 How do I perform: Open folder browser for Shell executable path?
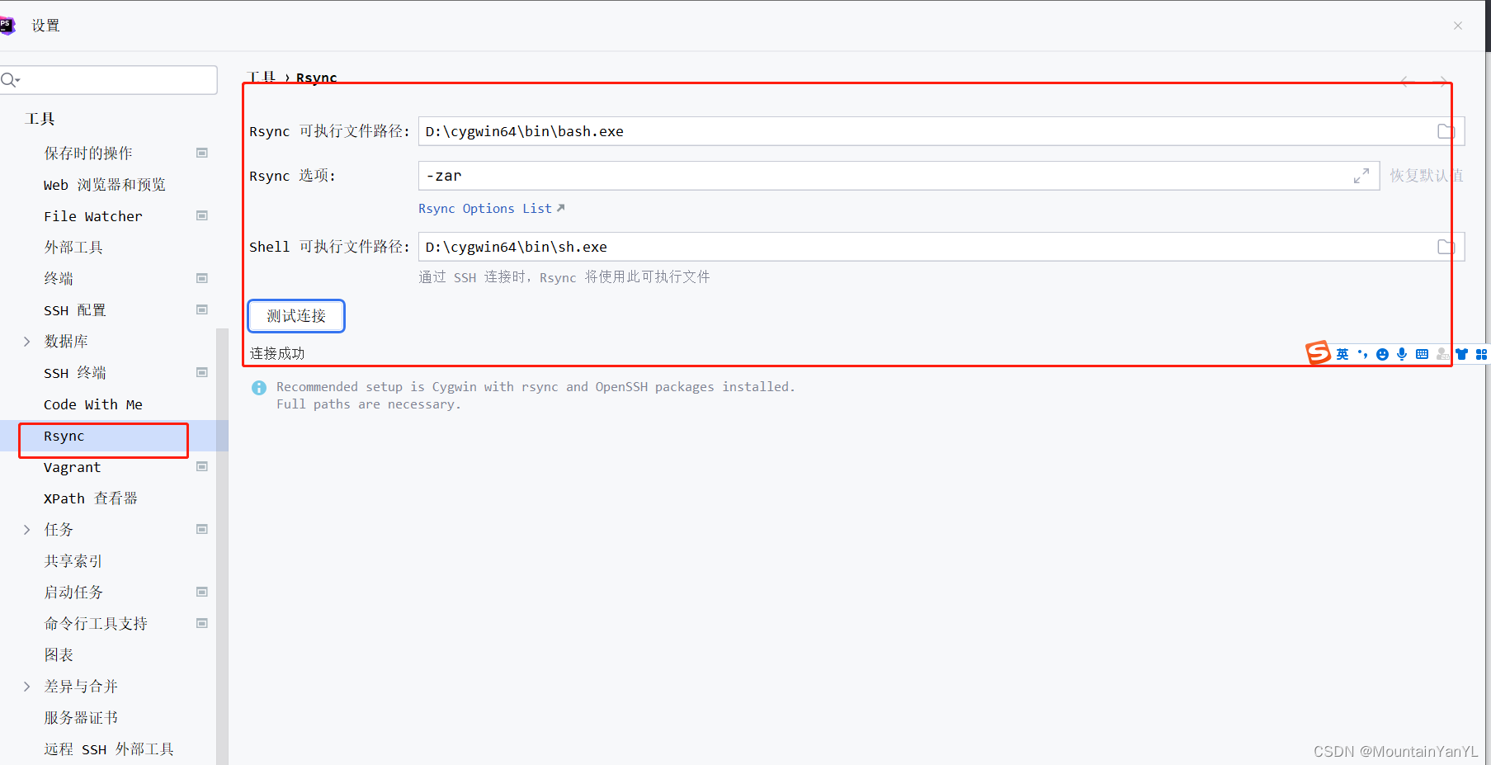[1445, 246]
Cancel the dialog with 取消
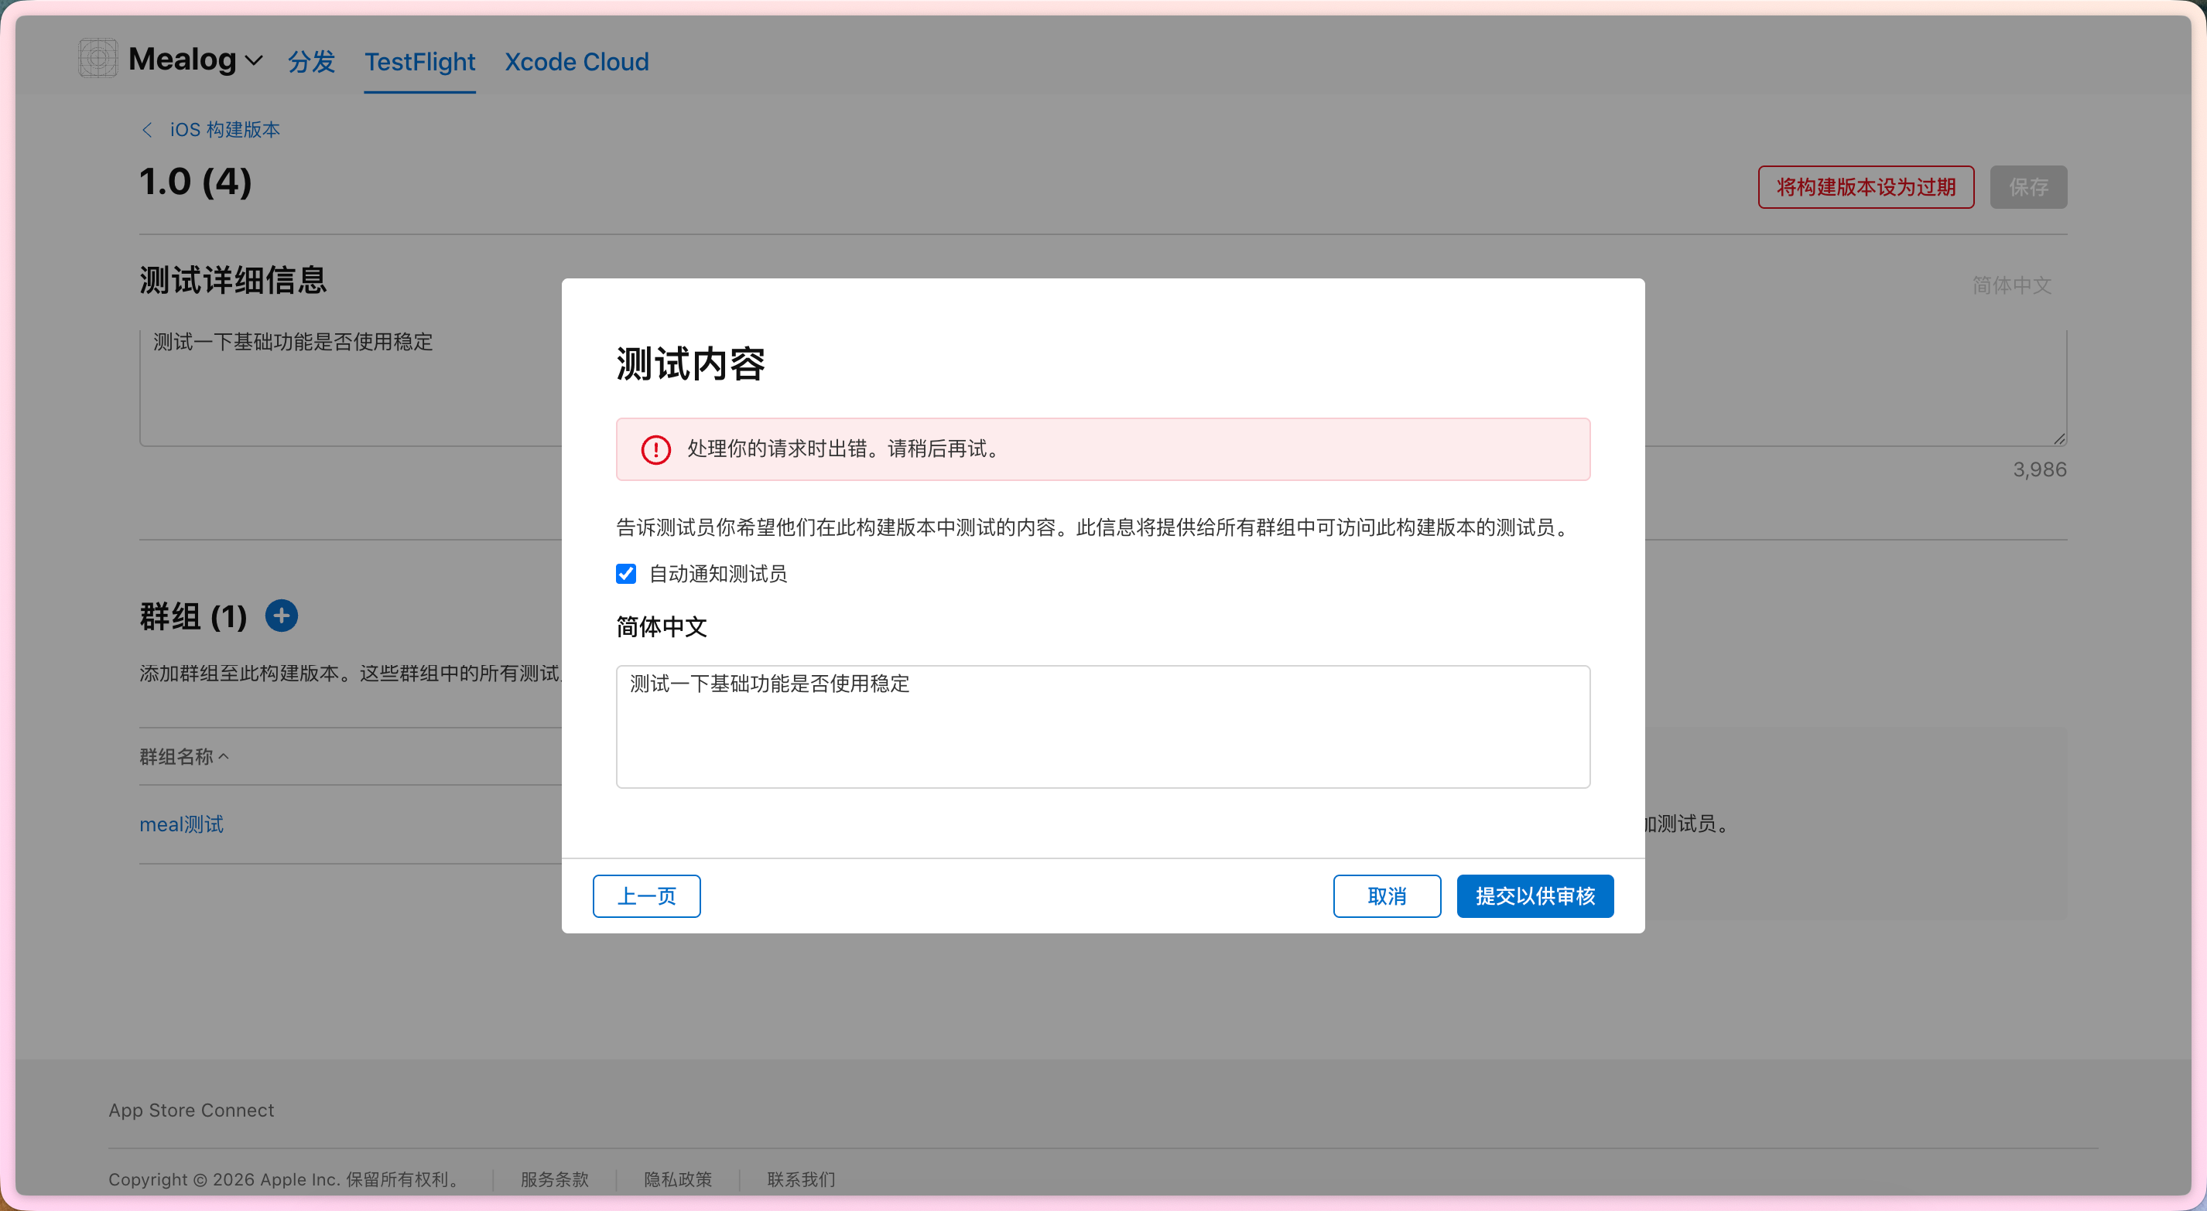This screenshot has width=2207, height=1211. click(x=1386, y=896)

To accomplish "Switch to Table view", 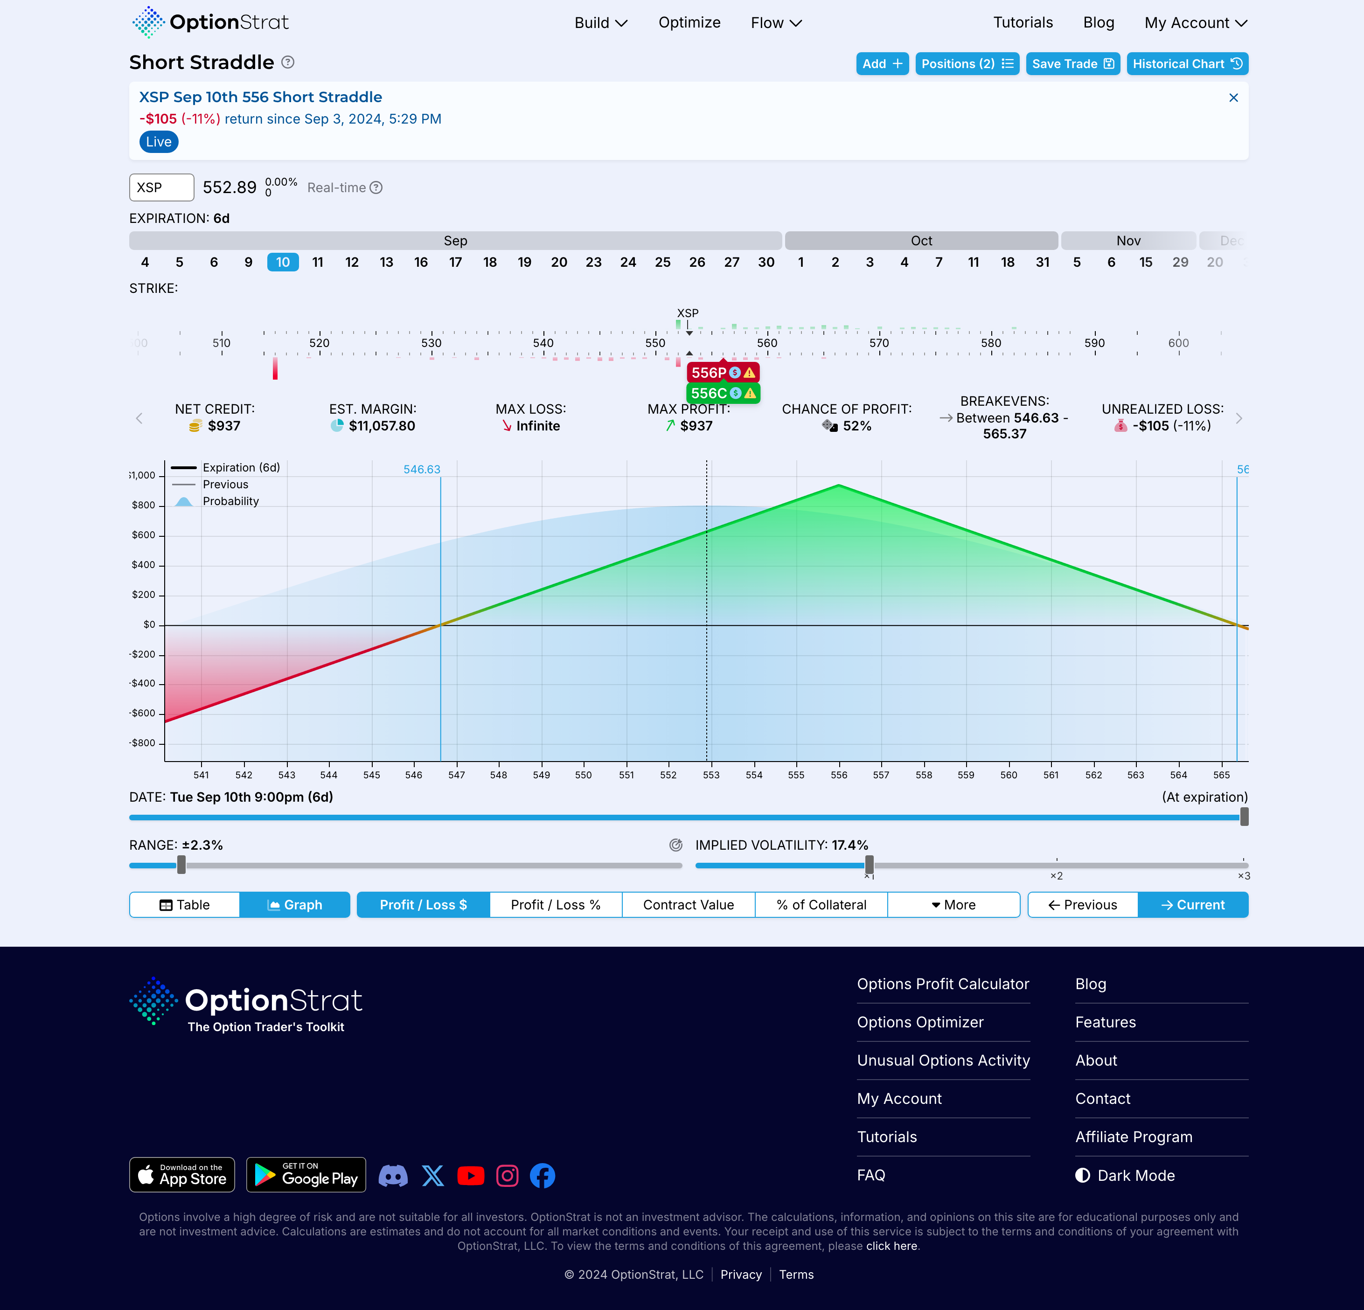I will click(x=184, y=905).
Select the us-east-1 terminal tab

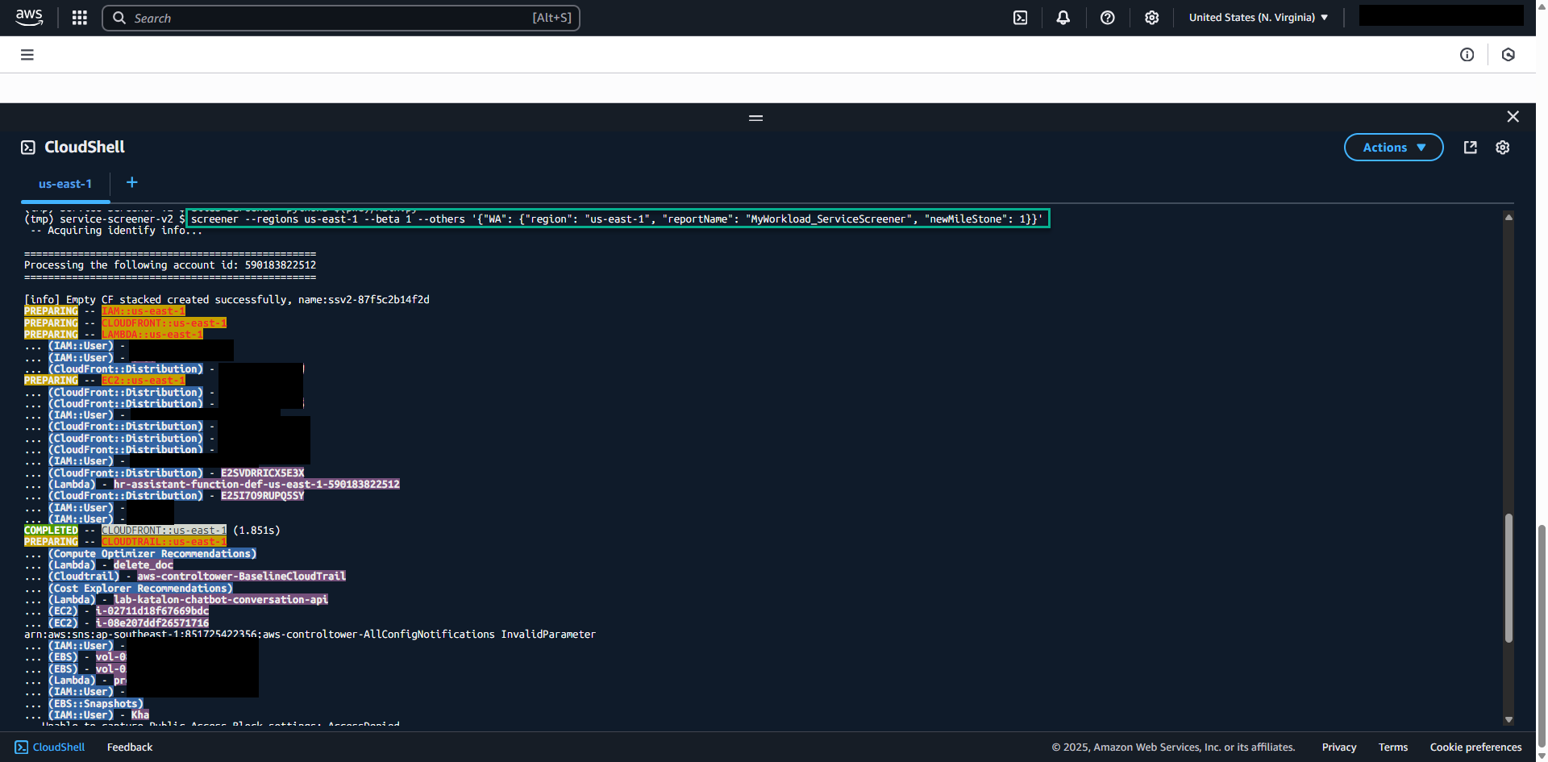coord(65,183)
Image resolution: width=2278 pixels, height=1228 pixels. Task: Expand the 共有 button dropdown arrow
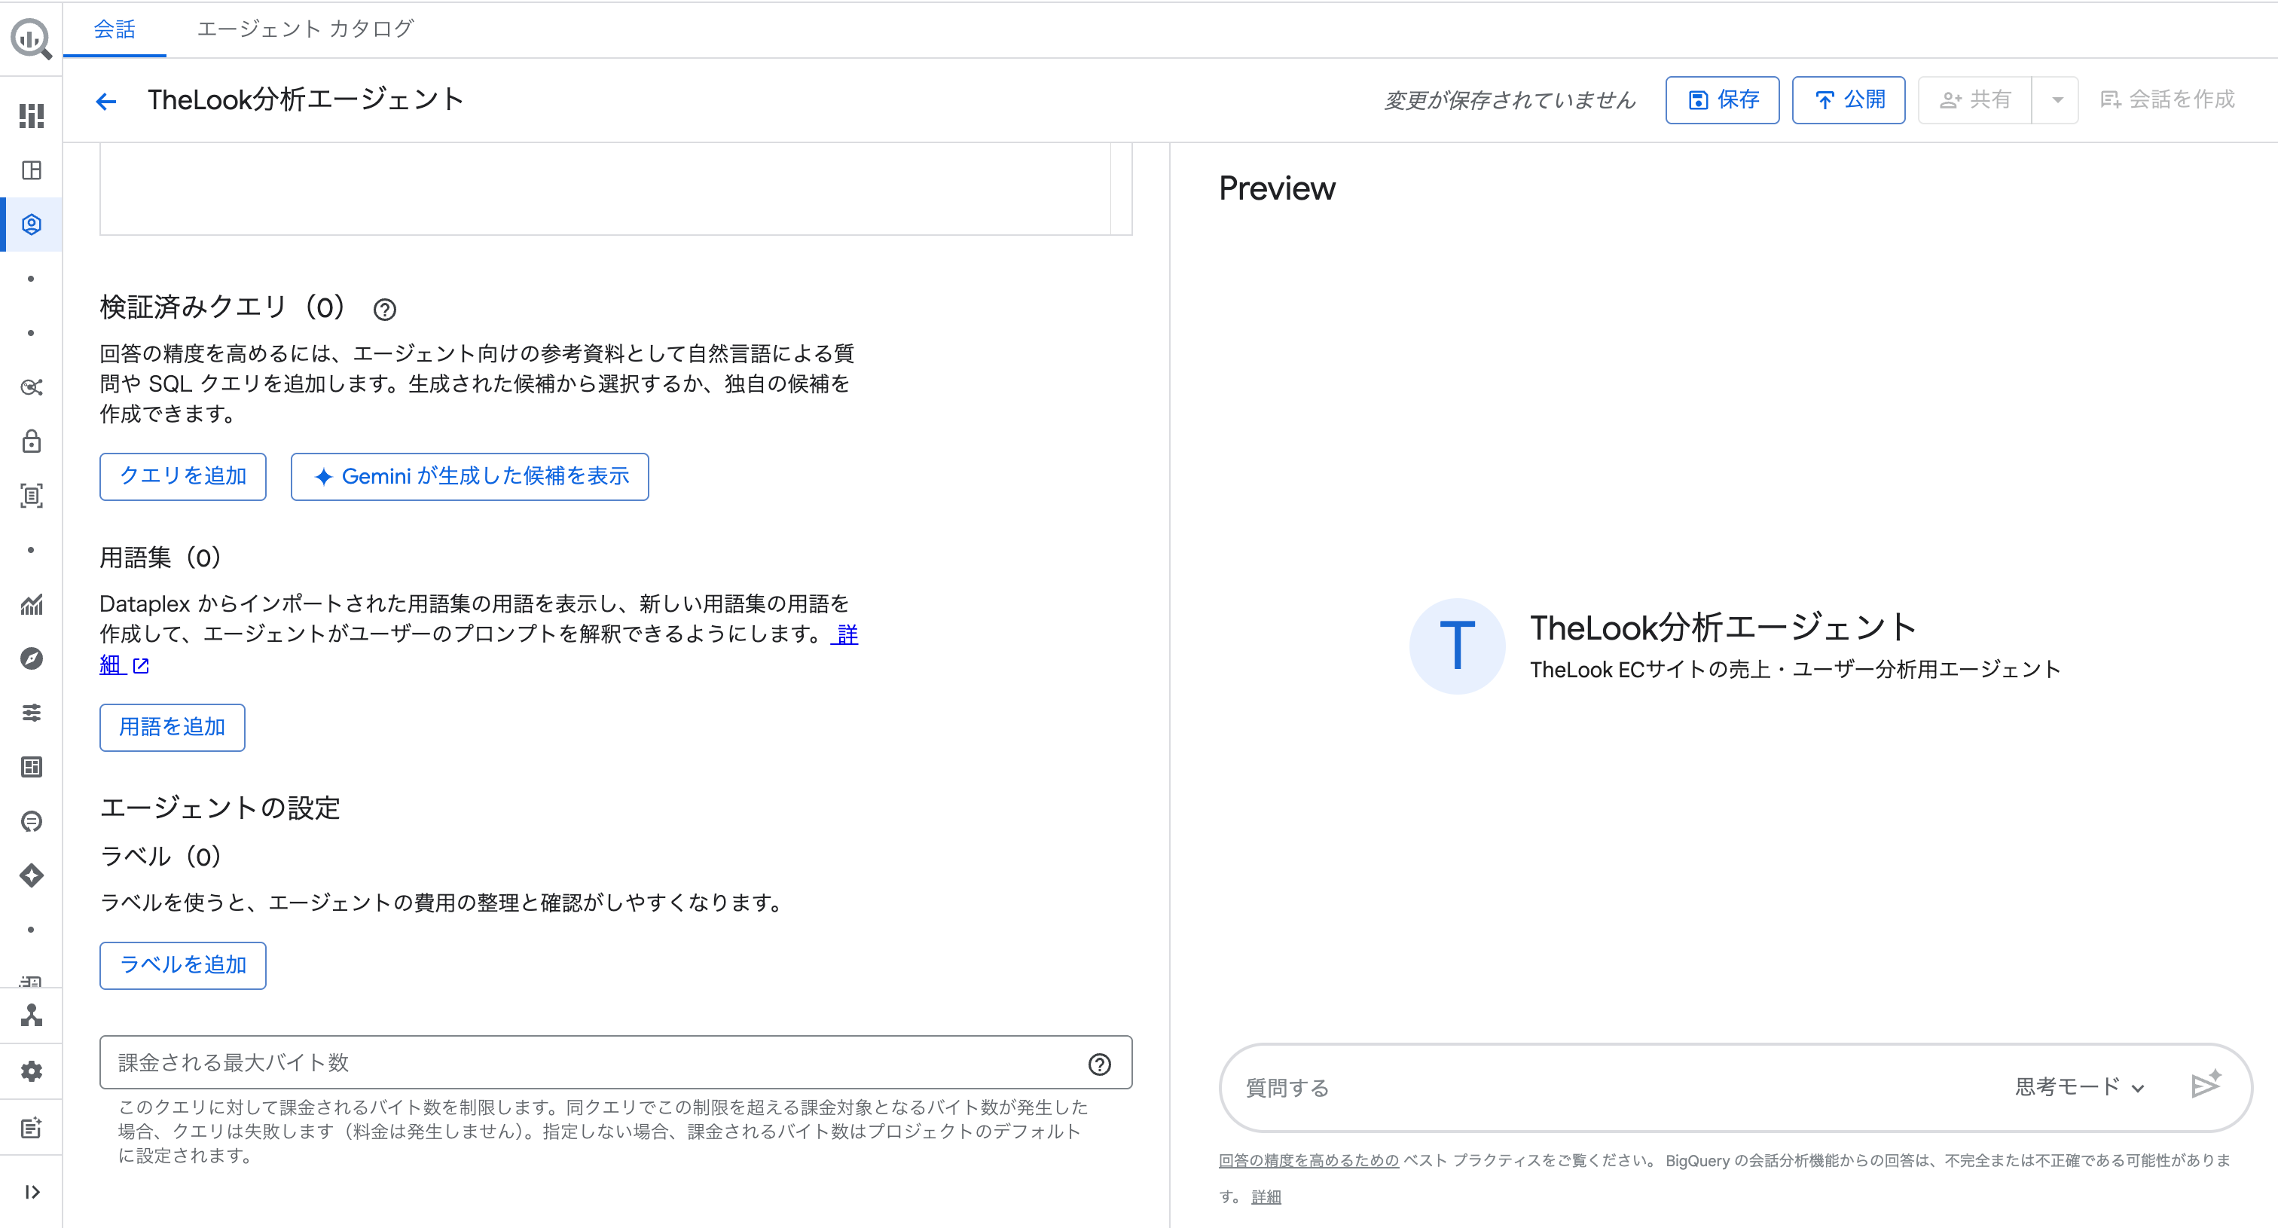click(2058, 100)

Your objective =>
Starting with the line that holds "Image resolution: width=2278", return each line exactly through the final line of the entries above; pictures are not part of the output.

Output of the exercise =>
Image resolution: width=2278 pixels, height=1228 pixels. Task: Expand the 共有 button dropdown arrow
click(2058, 100)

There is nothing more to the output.